Guerra failed to establish any constitutional rights were violated in this case. The instructions given by the trial court were not erroneous and the record does not support Guerra s ineffective assistance of counsel claim. Additionally, there was legally and factually sufficient evidence to uphold the guilty verdict. We therefore affirm the judgment of the trial court.

Rebecca Simmons, Justice

DO NOT PUBLISH

 

 

[1] States Exhibits 24 and 25, which consisted of 911 recordings, were not transcribed by the court reporter and are not included in the record before this court. The description of the contents of the tape comes from Guerra s testimony.

[2] Texas Transportation Code section 550.021 provides:

(a) The operator of a vehicle involved in an accident resulting in injury to or death of a person shall:

(1) immediately stop the vehicle at the scene of the accident or as close to the scene as possible;

(2) immediately return to the scene of the accident if the vehicle is not stopped at the scene of the accident; and

(3) remain at the scene of the accident until the operator complies with the requirements of Section 550.023.

Tex. Transp. Code Ann. 550.021.

Texas Transportation Code section 550.023 provides:

The operator of a vehicle involved in an accident resulting in the injury or death of a person or damage to a vehicle that is driven or attended by a person shall:

(1) give the operator's name and address, the registration number of the vehicle the operator was driving, and the name of the operator's motor vehicle liability insurer to any person injured or the operator or occupant of or person attending a vehicle involved in the collision;

(2) if requested and available, show the operator's driver's license to a person described by Subdivision (1); and

(3) provide any person injured in the accident reasonable assistance, including transporting or making arrangements for transporting the person to a physician or hospital for medical treatment if it is apparent that treatment is necessary, or if the injured person requests the transportation.
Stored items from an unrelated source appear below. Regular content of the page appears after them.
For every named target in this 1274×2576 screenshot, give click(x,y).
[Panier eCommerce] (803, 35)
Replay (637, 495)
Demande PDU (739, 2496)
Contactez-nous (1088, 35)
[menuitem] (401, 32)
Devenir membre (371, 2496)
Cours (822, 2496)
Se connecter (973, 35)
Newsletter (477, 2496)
Tex. Transp. Code Ann. 550.023.

[3] Guerra contends the trial court was mandated to instruct the jury that before the jury could accept the accuracy and reliability of the second 911 tape, it had to find the State had proven beyond a reasonable doubt that the tape was accurate and reliable.

[4] A portion of the second recording was suppressed by the trial court.

[5] A dynamite or Allen charge is a charge sometimes given to a deadlocked jury. See Barnett v. State, 189 S.W.3d 272, 277 n. 13 (Tex. Crim. App. 2006); Garza v. State, 974 S.W.2d 251, 255 n. 1 (Tex. App. San Antonio 1998, pet. ref d).